Bila Karyawan memiliki kompetensi yang tinggi maka kinerja karyawan
yang baik dapat terwujud. Kompetensi SDM yang meliputi motives, traits,
selfconcept, knowledge, dan skills secara parsial mempunyai pengaruh
positif signifikan terhadap kinerja karyawan. Dan strategi untuk
meningkatkan kompetensi karyawan secara berkelanjutan yaitu karena
saling mempengaruhi satu sama lain, perusahaan harus turut serta
membantu meningkatkan kompetensi karyawan di lingkungan kerja. Cara
perusahaan meningkatkan kompetensi kerja karyawan di lingkungan kerja
bisa dengan berbagai macam kegiatan. Kegiatan meningkatkan
kompetensi kerja oleh perusahaan harus dilakukan secara berkelanjutan
agar dapat mempertahankan konsistensi kinerja, mengevaluasi kinerja
yang dinilai masih kurang, dan mengembangkan kualitas kinerja jauh lebih
baik, Berikut cara – cara meningkatkan kompetensi kerja karyawan
1) Pelatihan Skill Secara Professional
Program pelatihan karyawan merupakan salah satu agenda penting
bagi perusahaan untuk mengembangkan dan meningkatkan
kompetensi karyawan.
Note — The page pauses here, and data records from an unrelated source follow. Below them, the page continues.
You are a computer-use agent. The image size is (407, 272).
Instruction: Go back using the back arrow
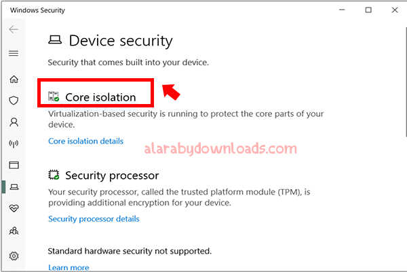[x=14, y=29]

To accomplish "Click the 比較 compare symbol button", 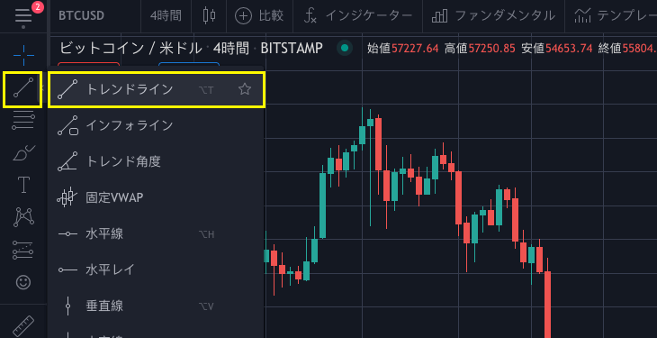I will click(259, 16).
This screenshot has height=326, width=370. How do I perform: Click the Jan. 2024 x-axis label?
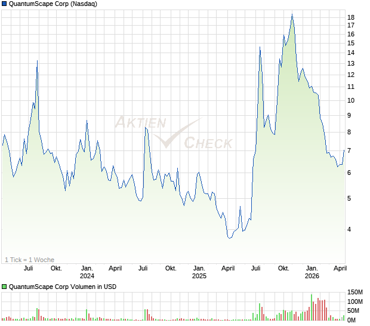(87, 272)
Selain meningkatkan kompetensi masing-
masing individu, program pelatihan yang dilakukan secara
profesional juga dilakukan untuk meningkatkan dan
mempertahankan produktivitas dan kinerja perusahaan.
2) Job Enrichment
Job enrichment adalah memberikan job desk dan tanggung jawab
yang lebih besar kepada karyawan. Penambahan job desk dan
tanggung jawab bisa berupa kompleksitas system mau pun
kuantitas job desk itu sendiri. Misalkan seorang seorang teknisi
biasanya menangani mesin. Kemudian pihak HRD perusahaan
memberikan tugas baru berupa pengelolaan mesin baru yang lebih
canggih. Karyawan akan tertantang untuk melaksanakan tugas dan
tanggung jawab baru dan tingkat kompetensi mereka pun akan
meningkat.
3) Studi Banding
Studi banding adalah kegiatan yang dilakukan untuk menambah
knowledge untuk penerapan di perusahaan, dengan harapan
penerapan tersebut dapat membuat kompetensi karyawan jauh
lebih baik. Studi banding biasa dilakukan ke perusahaan yang
bergerak dibidang sejenis atau pun kompetitor. Studi banding juga
mendorong karyawan lebih inovatif dan mendapatkan ide yang
jauh lebih kreatif. Dorongan pada karyawan tersebut akan
meningkatkan motivasi untuk jauh lebih berkembang sejalan
dengan meningkatnya kompetensi.
4) Promosi
Promosi Jabatan adalah pemindahan tugas karyawan dari suatu
posisi atau jabatan, ke posisi atau jabatan lain yang lebih tinggi
dengan pendapatan, tunjangan. job desk, tanggung jawab, dan
kesempatan lebih besar untuk mengembangkan karir. Kumpulan
tugas baru secara tidak langsung membuat karyawan terdorong
bekerja jauh lebih rajin.
5) Rotasi Kerja
Rutinitas kerja yang monoton akan membuat karyawan bosan dan
menurunkan tingkat produktivitas. Penurunan tingkat produktivitas
dapat menimbulkan penurunan tingkat kompetensi. Maka dari itu
rotasi kerja dilakukan. Definisi rotasi kerja adalah penempatan
karyawan cabang atau tempat lain dengan scope job desk dan divisi
yang masih serupa dengan sebelumnya. Karyawan pun akan
mempunyai rutinitas baru yang tak membosankan serta
merangsang mereka bekerja efektif dan efisien.
6) Membangun Team Work
Sebuah perusahaan terdiri dari bermacam individu dengan latar
belakang yang berbeda. Walau berbeda, membangun team work
akan mempermudah dan mempercepat realisasi tujuan perusahaan.
SIngergi antar individu dengan masing-masing job desk dalam
team work yang baik turut melahirkan solui yang lebih tepat dan
cermat untuk memecahkan tantangan yang dihadapi perusahaan.
7) Ciptakan Lingkungan Kerja yang Menyenangkan
Lingkungan kerja yang menyenangkan bisa melalui penataan
fasilitas yang cukup dan dibutuhkan karyawan serta membangun
suasana yang harmonis antar karyawan. Fasilitas yang memadahi
menjadikan karyawan lebih fokus dalam bekerja. Sementara
suasana yang harmonis antar karyawan dapat membuat karyawan
merasa betah dan memiliki sense of belonging dalam suatu
perusaan. Dua kombinasi cara tersebut akan membuat lingkungan
kerja lebih menyenangkan bagi karyawan.